**Passage to read**

════

Knowledge of NGINX Used in OpenResty

Through the previous post, you have general knowledge of OpenResty. In the following few articles, I'll take you through the two cornerstones of OpenResty: NGINX and LuaJIT, and you can learn OpenResty better by mastering these basics.

Today I will start with NGINX, and here I will only introduce some NGINX basics that may be used in OpenResty, which is only a tiny subset of NGINX.

Regarding configuration, in OpenResty development, we need to pay attention to the following points.

To configure nginx.conf as little as possible.
Avoid using the combination of multiple instructions such as if, set, rewrite, etc.
Don't use NGINX configuration, variables, and modules when you can solve it with Lua code.

These methods will maximize readability, maintainability, and extensibility. The following NGINX configuration is a typical bad example of using configuration as code.

════

**Data provided**
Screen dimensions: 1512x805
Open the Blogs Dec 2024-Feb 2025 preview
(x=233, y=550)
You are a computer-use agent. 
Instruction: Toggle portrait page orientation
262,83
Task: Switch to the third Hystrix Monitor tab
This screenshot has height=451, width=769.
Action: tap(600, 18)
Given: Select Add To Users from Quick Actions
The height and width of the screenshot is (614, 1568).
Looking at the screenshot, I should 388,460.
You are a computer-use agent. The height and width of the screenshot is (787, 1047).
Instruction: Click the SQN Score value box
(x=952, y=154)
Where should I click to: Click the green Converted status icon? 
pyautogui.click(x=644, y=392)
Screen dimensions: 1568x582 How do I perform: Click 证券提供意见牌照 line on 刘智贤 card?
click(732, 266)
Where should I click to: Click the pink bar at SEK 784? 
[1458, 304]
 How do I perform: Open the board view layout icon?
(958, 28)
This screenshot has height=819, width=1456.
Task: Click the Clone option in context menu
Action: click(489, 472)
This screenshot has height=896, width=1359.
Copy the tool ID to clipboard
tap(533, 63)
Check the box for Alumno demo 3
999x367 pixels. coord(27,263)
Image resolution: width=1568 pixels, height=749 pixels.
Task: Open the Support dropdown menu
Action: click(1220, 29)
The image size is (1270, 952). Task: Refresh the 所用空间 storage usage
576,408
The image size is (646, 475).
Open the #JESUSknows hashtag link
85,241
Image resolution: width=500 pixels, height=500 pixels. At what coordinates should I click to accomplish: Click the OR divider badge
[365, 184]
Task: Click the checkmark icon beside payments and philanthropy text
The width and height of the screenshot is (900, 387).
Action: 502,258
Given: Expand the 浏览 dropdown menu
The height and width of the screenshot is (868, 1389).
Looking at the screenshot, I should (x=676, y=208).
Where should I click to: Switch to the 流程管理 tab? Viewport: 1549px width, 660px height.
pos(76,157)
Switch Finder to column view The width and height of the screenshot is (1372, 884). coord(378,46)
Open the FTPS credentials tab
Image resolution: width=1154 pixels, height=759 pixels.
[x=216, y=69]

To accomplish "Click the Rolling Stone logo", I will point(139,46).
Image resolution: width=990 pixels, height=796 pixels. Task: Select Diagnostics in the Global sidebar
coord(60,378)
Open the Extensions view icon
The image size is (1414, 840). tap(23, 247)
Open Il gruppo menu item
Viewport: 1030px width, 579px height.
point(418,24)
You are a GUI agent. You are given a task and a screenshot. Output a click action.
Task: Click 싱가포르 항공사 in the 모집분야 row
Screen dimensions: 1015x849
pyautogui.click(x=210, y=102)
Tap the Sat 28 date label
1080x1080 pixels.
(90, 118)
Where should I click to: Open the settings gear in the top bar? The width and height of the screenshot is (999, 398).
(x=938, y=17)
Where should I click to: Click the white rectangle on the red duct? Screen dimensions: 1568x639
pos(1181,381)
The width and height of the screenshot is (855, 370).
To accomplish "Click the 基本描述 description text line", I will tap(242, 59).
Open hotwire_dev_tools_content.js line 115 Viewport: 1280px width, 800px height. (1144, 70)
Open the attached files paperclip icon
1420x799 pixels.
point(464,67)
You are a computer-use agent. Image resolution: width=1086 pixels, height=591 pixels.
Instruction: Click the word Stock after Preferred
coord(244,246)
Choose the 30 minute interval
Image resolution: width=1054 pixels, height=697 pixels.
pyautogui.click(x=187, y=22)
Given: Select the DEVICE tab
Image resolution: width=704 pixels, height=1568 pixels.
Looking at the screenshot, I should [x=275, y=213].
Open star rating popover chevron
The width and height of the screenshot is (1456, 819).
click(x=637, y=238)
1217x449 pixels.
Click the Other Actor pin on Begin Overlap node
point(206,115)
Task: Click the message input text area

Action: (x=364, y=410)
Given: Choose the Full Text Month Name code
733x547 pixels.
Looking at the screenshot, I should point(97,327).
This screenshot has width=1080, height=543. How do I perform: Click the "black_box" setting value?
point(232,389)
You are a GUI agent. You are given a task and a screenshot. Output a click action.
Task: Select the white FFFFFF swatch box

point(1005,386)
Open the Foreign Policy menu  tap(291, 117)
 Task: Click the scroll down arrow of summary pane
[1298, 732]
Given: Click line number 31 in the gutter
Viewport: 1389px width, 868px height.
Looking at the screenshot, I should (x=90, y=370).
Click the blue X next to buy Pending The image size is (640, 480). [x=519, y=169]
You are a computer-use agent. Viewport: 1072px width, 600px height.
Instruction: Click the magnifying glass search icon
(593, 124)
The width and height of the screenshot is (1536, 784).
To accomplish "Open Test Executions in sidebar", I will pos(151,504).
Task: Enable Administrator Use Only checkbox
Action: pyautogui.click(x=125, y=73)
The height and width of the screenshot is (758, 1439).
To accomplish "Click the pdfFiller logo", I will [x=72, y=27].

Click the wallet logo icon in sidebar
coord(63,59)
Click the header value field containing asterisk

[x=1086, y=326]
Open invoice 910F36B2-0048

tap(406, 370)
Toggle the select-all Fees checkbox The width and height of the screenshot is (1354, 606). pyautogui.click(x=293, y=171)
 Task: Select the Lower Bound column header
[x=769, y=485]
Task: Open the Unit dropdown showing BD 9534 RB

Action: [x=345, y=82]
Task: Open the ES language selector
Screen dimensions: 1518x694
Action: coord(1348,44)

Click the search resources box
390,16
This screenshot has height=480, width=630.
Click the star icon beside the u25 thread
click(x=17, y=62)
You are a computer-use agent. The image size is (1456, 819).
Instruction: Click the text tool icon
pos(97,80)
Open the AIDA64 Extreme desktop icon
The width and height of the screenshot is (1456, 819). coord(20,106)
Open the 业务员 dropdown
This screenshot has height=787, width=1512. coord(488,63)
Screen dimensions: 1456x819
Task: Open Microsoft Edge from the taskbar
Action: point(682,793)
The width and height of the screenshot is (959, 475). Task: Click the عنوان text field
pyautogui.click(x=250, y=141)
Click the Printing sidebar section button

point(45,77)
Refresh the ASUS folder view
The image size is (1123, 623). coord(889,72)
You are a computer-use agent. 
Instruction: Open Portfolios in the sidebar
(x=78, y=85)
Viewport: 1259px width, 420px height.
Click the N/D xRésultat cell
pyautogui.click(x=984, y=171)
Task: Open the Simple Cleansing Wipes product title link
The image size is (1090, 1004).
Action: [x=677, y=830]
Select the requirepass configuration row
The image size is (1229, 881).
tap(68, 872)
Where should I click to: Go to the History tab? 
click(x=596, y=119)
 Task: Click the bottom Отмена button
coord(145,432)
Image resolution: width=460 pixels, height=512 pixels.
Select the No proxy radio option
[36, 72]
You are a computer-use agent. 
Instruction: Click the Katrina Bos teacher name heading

════

**Written task**
Copy the article on NGINX in OpenResty, starting at "Today I will" and ending at "the following points.", and swap "NGINX basics" for "NGINX fundamentals" wherever it occurs.

**Solution below**
Today I will start with NGINX, and here I will only introduce some NGINX fundamentals that may be used in OpenResty, which is only a tiny subset of NGINX.

Regarding configuration, in OpenResty development, we need to pay attention to the following points.